Work to complete
If a line of the records contains the word "accomplish", list it.

[Saved entries]
════════════════════
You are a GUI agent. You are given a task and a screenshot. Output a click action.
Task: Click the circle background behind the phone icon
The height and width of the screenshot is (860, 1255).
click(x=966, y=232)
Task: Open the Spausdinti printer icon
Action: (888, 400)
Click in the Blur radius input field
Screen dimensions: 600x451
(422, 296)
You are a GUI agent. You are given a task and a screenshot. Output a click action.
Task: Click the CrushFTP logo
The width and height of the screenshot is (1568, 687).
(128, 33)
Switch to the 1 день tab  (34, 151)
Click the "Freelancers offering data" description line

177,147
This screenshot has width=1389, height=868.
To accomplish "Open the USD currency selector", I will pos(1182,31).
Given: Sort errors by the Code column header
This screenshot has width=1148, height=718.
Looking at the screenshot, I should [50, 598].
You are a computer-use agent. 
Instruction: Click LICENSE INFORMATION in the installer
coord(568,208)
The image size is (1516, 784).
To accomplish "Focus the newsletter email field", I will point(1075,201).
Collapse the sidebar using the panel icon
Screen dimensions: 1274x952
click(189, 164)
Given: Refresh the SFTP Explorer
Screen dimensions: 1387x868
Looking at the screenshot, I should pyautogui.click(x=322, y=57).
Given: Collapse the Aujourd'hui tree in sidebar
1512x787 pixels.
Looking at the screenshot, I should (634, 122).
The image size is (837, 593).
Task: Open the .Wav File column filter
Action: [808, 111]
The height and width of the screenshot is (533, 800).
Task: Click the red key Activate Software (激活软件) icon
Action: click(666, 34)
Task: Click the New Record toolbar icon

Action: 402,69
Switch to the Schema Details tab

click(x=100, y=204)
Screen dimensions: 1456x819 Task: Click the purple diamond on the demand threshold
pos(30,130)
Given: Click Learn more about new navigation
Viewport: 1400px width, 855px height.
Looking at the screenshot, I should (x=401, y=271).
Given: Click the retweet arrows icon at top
════════════════════
Solution below
To accomplish "Open the USD currency selector", I will pos(1182,31).
To accomplish "Focus the newsletter email field", I will point(1075,201).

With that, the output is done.